The movie preceding it doesn’t necessarily have to be bad or even have a self-contained story for a sequel to be unnecessary. Sometimes a movie is so stupid that you can’t imagine why anyone would even want to see another one. Jack Frost is that movie. Was the first film really that successful? It was a straight-to-video release about a mutant killer snowman. I realize it’s A-Pix Entertainment so their standards for “hit” may be low, but I can’t imagine it sold enough rentals to warrant another one.

So someone thought it would be a good idea to make a sequel to the horror comedy that failed to scare or entertain. They decided the best way to go would be over the top and give Jack Frost babies. Naturally, they’re snowballs. You’d think that going in that direction would help things like Leprechaun but it somehow made it worse. It’s a horrible, horrible film that shouldn’t be a thing we’re talking about.

#8: The Birds II: Land’s End (1994)

Speaking of a movie that never needed a sequel, how about anything directed by Alfred Hitchcock? Most of his films are stories that don’t need an extra chapter. The Birds is a creepy story with no real answers that never needed to happen again. Birds went nuts, they attacked people, then they stopped as suddenly as they started. We didn’t need to know why and we didn’t need to see it again.

Universal disagreed. In 1994 they allowed a made-for-cable abomination that is known as one of the worst horror sequels ever made. I’m not sure what Universal had to gain in this. Home video sales, maybe? Ratings for early 90s Showtime? It came out to a lot of hatred and even Tippi Hedren, who returned for the sequel, was embarrassed to be associated with it. There’s really no reason for this movie to exist.

#7: Psycho II (1983)

I did say “anything directed by Alfred Hitchcock”. Psycho II is the first example of a unnecessary sequel that turned out to be really, really good, but that still doesn’t mean it ever needed to happen. If there was an internet in the early 1980s, everyone would be losing their minds at the announcement of something like this. Anthony Perkins or not, the sheer guts on Universal to attempt a sequel to one of the greatest horror films of all time is amazing.

As I said, at least Psycho II turned out to be good. Honestly, all of the Psycho sequels ended up being good, mostly because they still had Anthony Perkins as Norman Bates to tie everything together. It can’t really be overstated how good Perkins was as an actor, as he could make below-average material work. Luckily the Psycho sequels all had decent stories behind them and he just made it better.

#6: Everything after Hellraiser II

Hellraiser ended with the possibility of a sequel. The story was seemingly over for Kirsty, but the weird homeless man turned into a bone dragon and flew away. I’d say that makes sense in context, but it really doesn’t. Anyway, that meant that the cenobites, who weren’t killed, could come back and plague someone else. So Hellraiser II made perfect sense, as everyone probably expected it would be cenobite heavy.

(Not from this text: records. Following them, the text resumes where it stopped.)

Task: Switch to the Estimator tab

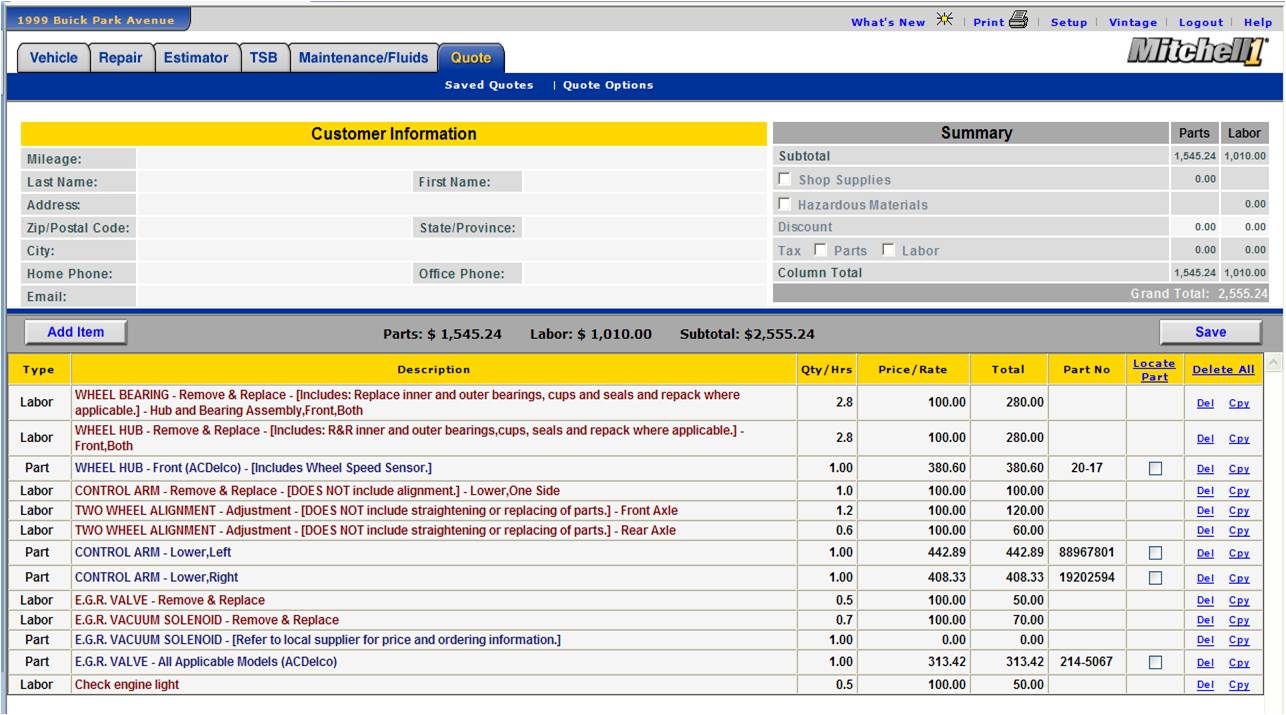Action: pos(196,59)
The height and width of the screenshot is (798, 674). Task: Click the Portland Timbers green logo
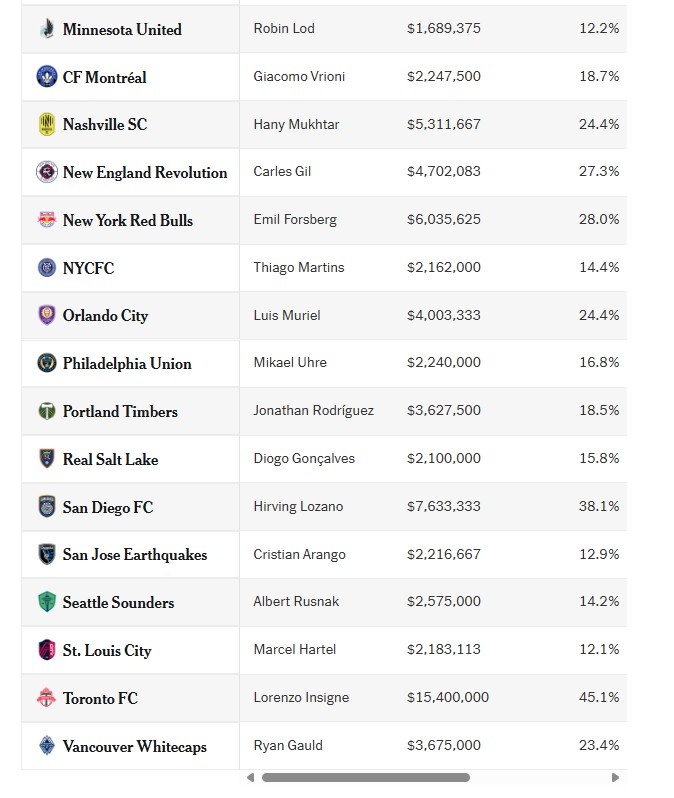pos(46,411)
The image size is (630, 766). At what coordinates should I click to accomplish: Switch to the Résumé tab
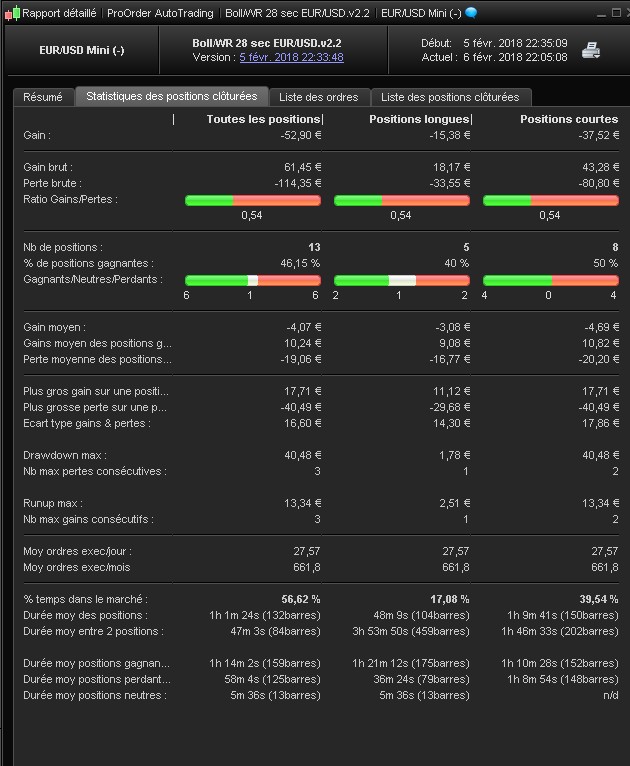click(x=43, y=97)
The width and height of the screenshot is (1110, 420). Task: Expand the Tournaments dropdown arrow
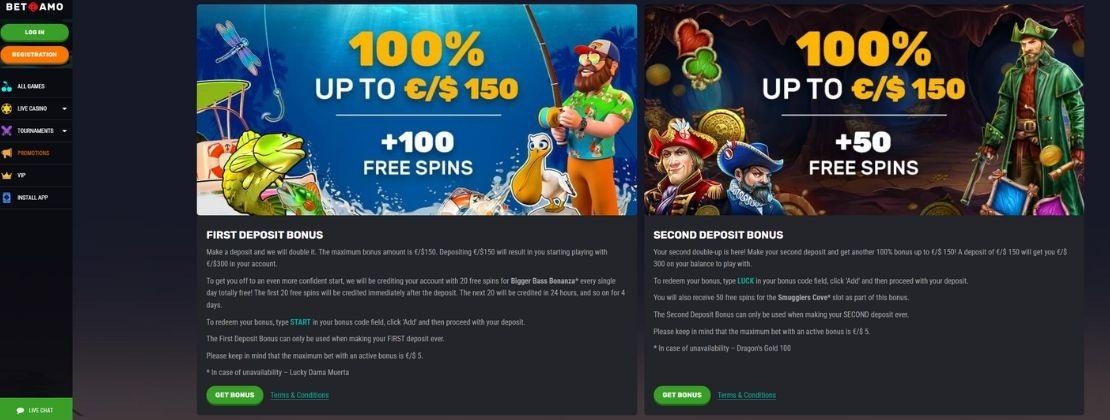[64, 131]
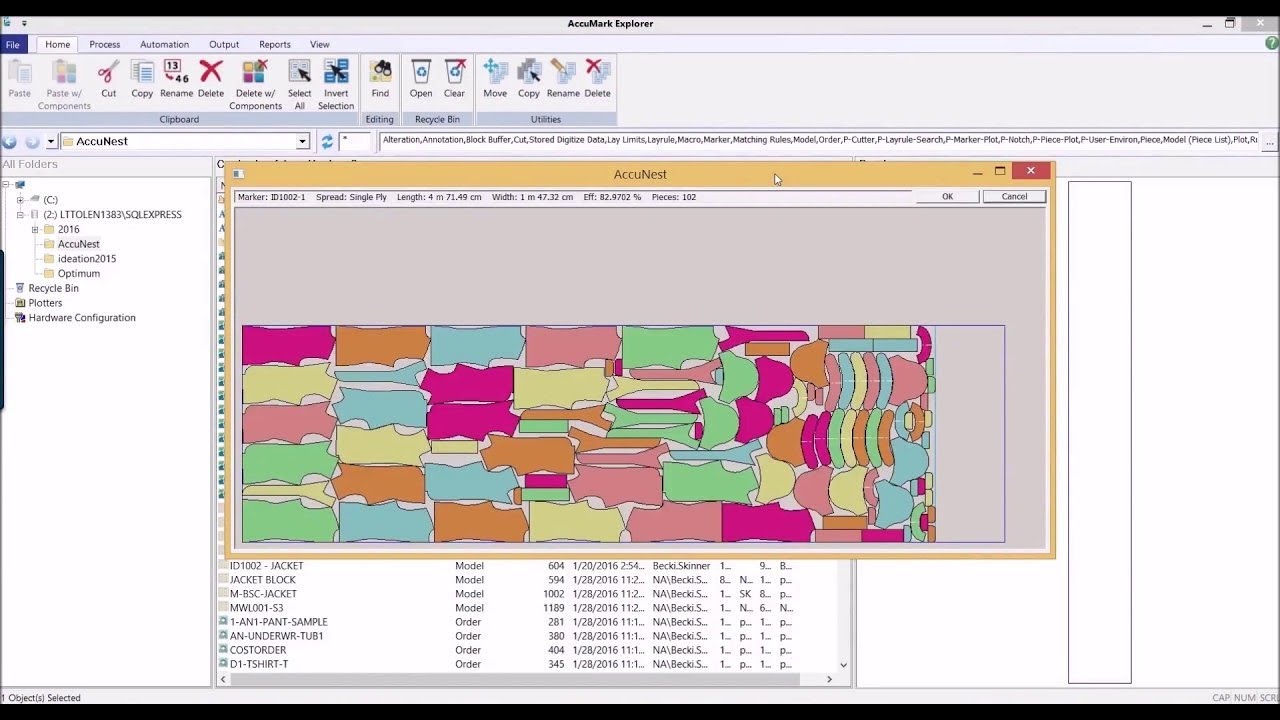Click the Rename icon in Clipboard group
Screen dimensions: 1280x720
[176, 73]
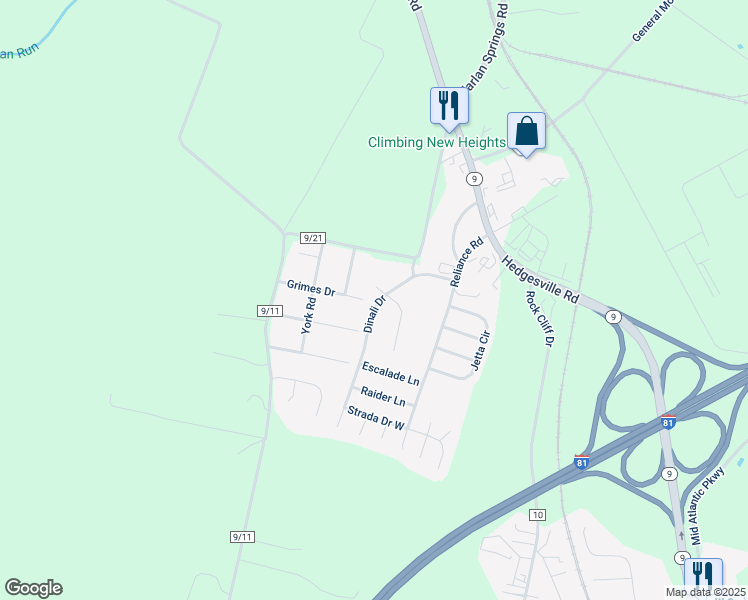The width and height of the screenshot is (748, 600).
Task: Open the Climbing New Heights place label
Action: click(436, 143)
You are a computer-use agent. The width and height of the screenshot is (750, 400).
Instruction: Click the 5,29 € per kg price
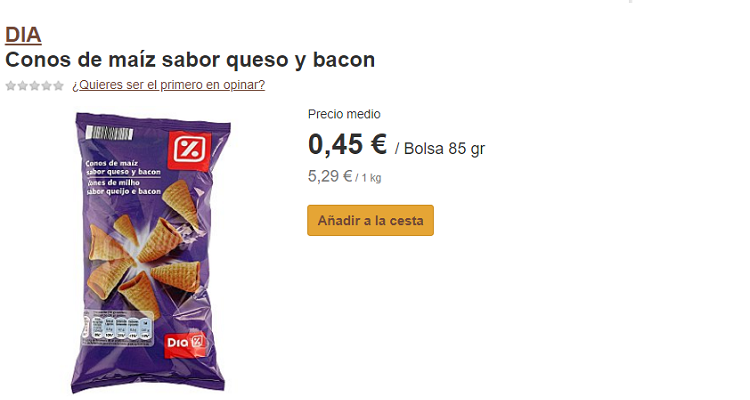[344, 177]
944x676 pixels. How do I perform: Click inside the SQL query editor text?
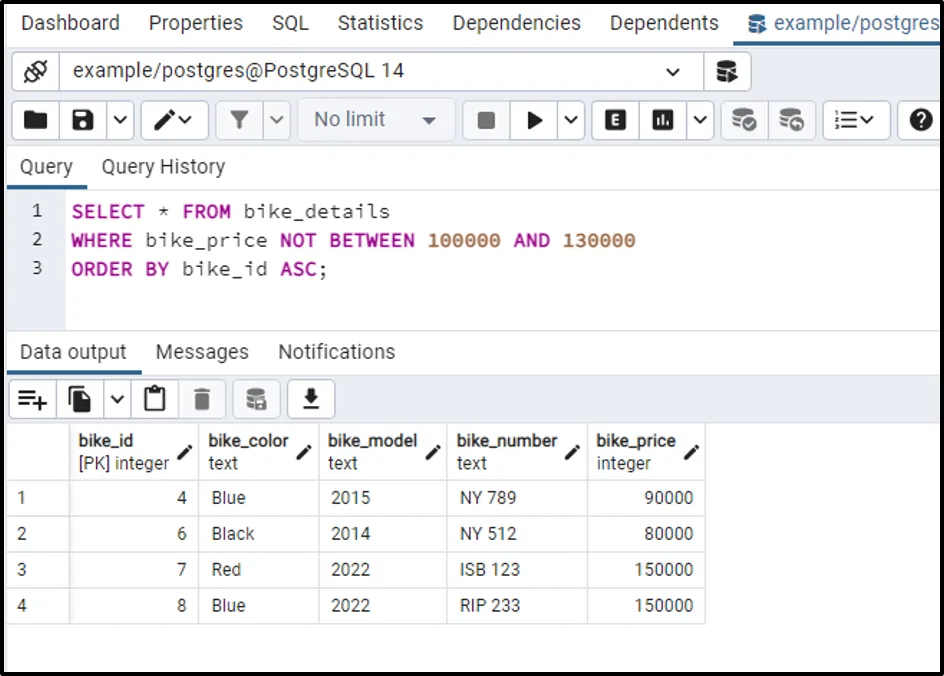pos(400,240)
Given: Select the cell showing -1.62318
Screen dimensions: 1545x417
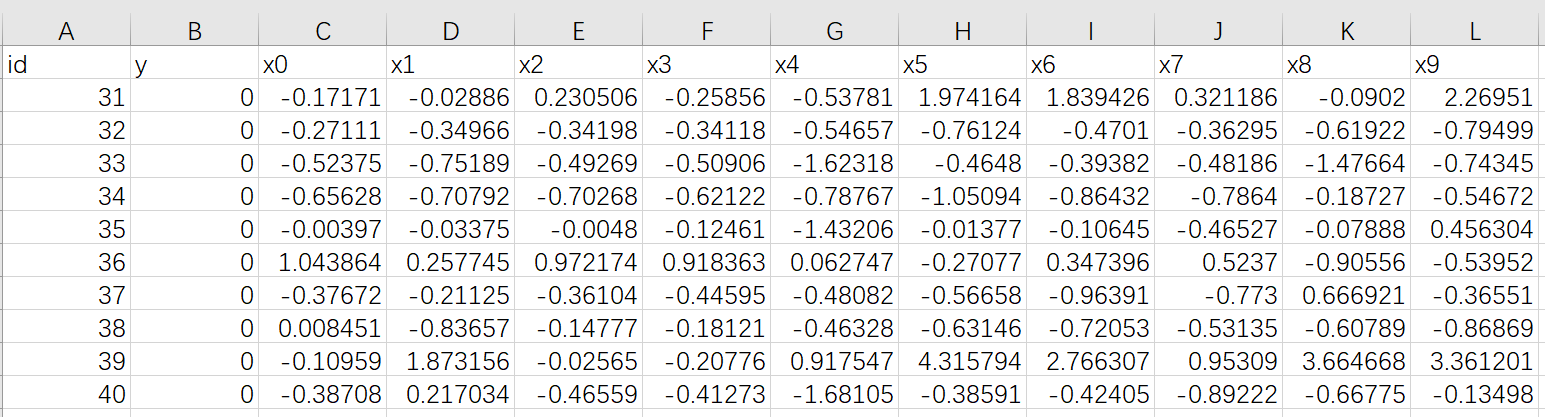Looking at the screenshot, I should click(834, 164).
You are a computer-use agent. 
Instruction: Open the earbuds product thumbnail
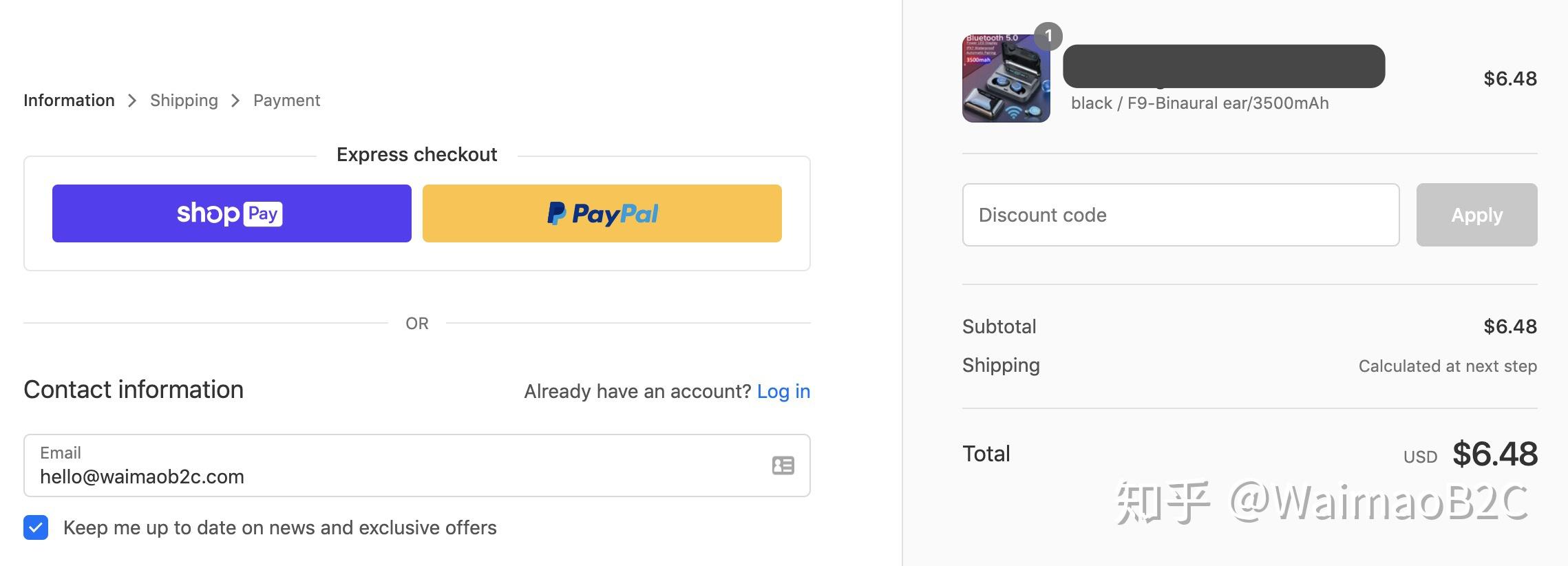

Hellbound turned out to be another good entry and it worked as a grand finale for Kirsty’s story. She returned along with the cenobites and it upped the ante by taking us to Hell and showing us how cenobites (and Pinhead) are created. The problem is that the cenobites died at the end, the door to Hell was closed and there was no reason to believe the story should continue. It sort of makes all of the other films unnecessary since the story was told. The idea to make Pinhead a Freddy-like villain is one that sent the movies to DVD and obscurity.

#5: Poltergeist II: The Other Side (1986)

Speaking of movies that had a complete story, there’s Poltergeist. Not only did it end the story of the Freelings, it ended the possibility of a sequel. The house imploded! The ghosts had nothing to haunt and everyone knew there was something wrong with the area, so it was abandoned (as they showed at the start of the sequel). So how could you possibly carry things on, especially with one of the cast members tragically dying shortly after the film’s release?

To MGM’s credit, they got as many people back as possibly. Dominique Dunne had sadly passed away, but her character was written out by suggesting she’s in college. As far as the ghosts, they just decided they would follow Carol Anne. The movie itself turned out to be decent enough and gave us Reverend Kane, but there was seemingly no reason for it to happen.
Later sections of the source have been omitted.